The first and easiest way to visualize a captured trace is to use the online perfetto.dev tool. Reactant.with_profiler has a keyword parameter called create_perfetto_link which will create a usable perfetto URL for the generated trace. The function will block execution until the URL has been clicked and the trace is visualized. The URL only works once.

julia
Reactant.with_profiler("./"; create_perfetto_link=true) do
    mylinear = Reactant.@compile linear(x, W, b)
    mylinear(x, W, b)
end

Note

It is recommended to use the Chrome browser to open the perfetto URL.

XProf

XProf is a complete web UI to analyze the log files captured by Reactant. It can be installed in the following manner:

bash
pip install xprof # or xprof-nightly

Launching xprof is then as simple as:

bash
xprof --logdir=./

which will then make the xprof interface available on port :8791 by default.

Tensorboard

Another option to visualize the generated trace files is to use the tensorboard profiler plugin. The tensorboard viewer can offer more details than the timeline view such as visualization for compute graphs.

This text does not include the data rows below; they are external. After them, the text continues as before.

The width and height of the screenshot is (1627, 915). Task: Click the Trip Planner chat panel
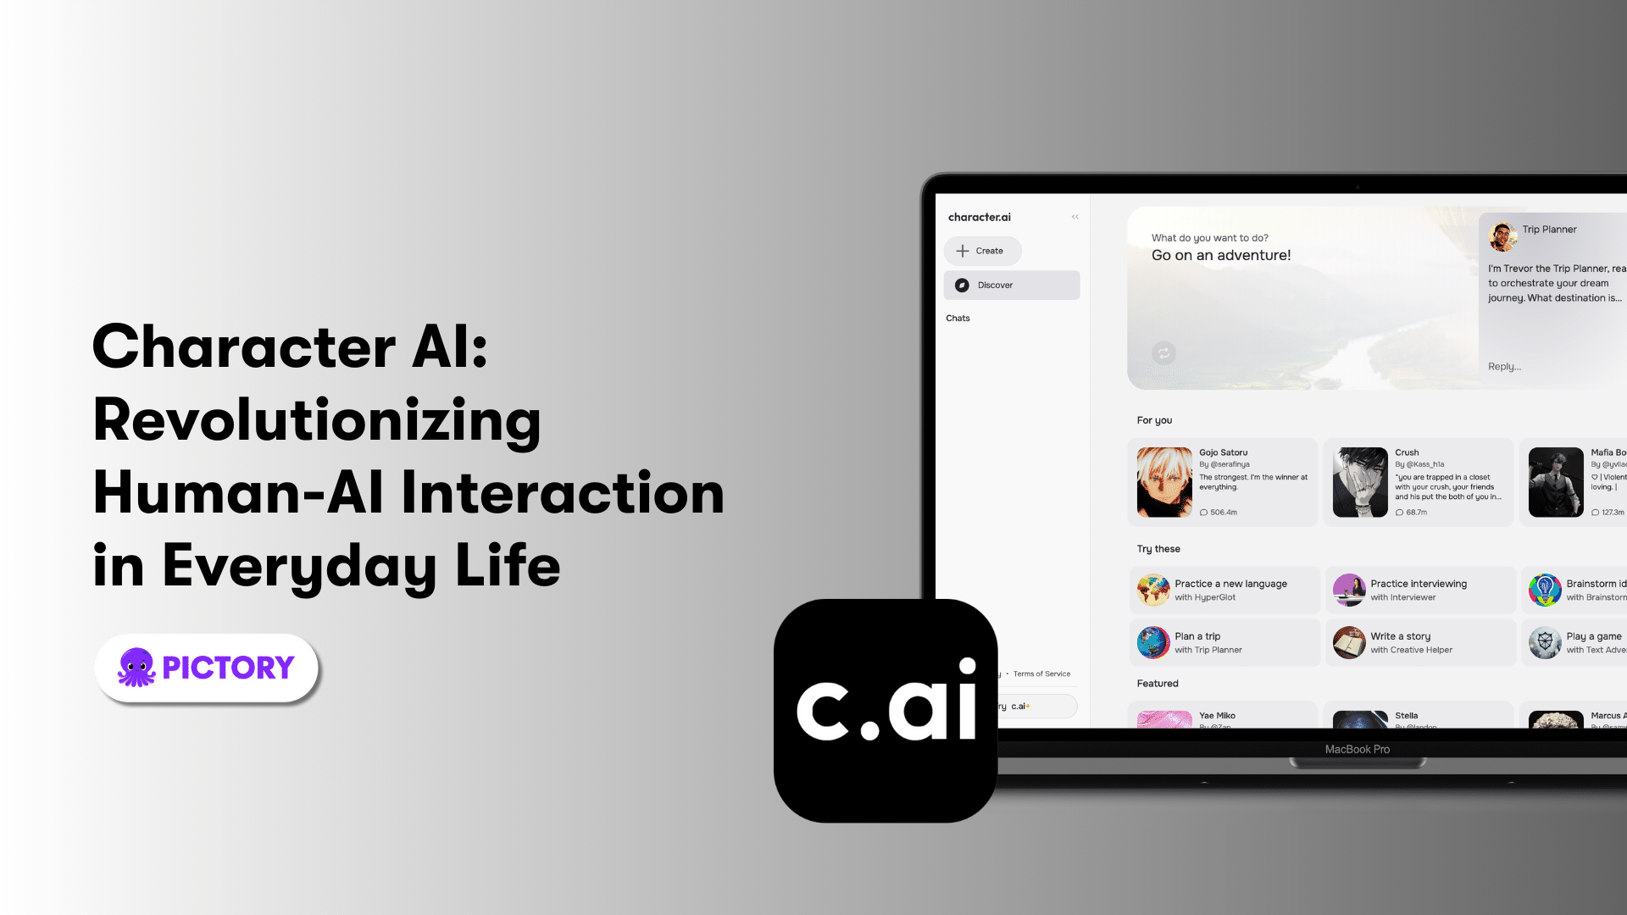tap(1552, 296)
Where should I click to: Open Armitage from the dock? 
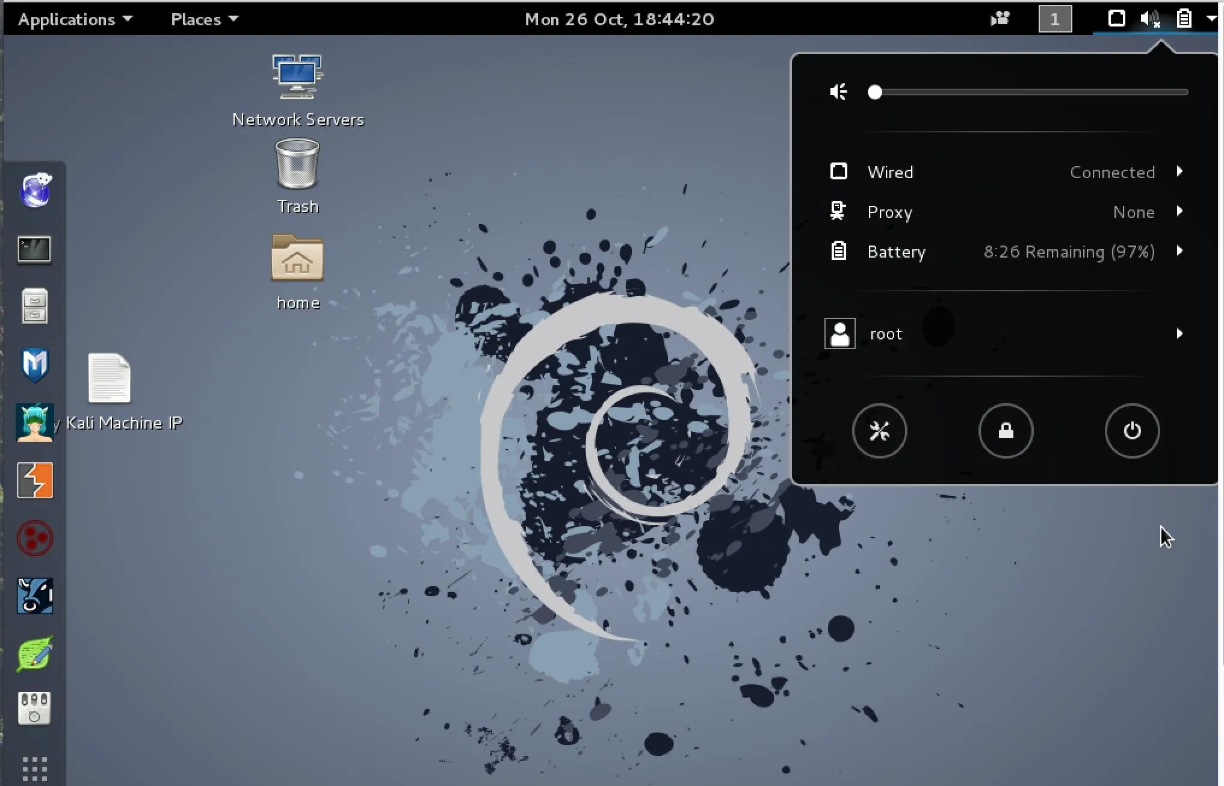coord(34,422)
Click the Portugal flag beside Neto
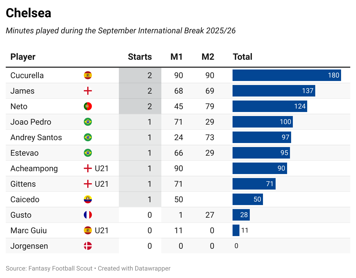The height and width of the screenshot is (278, 356). pyautogui.click(x=88, y=107)
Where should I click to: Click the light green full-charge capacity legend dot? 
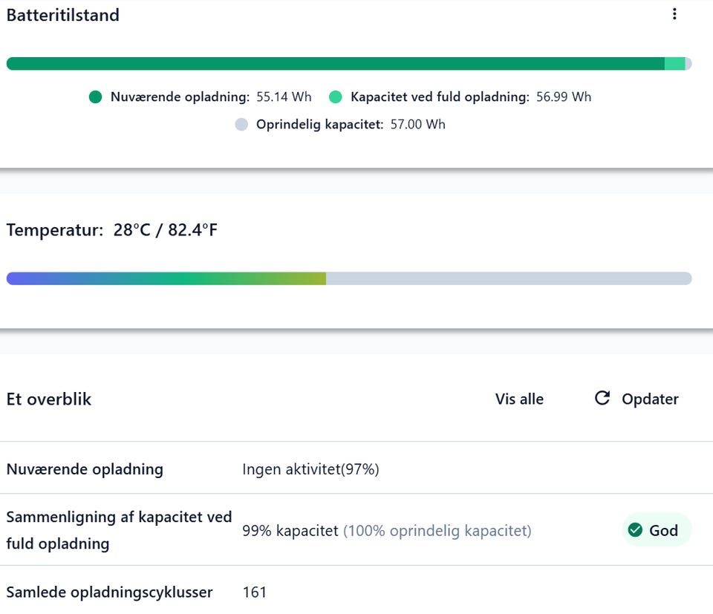pos(335,97)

First install tensorboard and its profiler plugin:

bash
pip install tensorboard tensorboard-plugin-profile

And then run the following in the folder where the plugins folder was generated:

bash
tensorboard --logdir ./

Adding Custom Annotations

By default, the traces contain only information captured from within XLA. The Reactant.Profiler.annotate function can be used to annotate traces for Julia code evaluated during tracing.

julia
Reactant.Profiler.annotate("my_annotation") do
    # Do things...
end

The added annotations will be captured in the traces and can be seen in the different viewers along with the default XLA annotations. When the profiler is not activated, then the custom annotations have no effect and can therefore always be activated.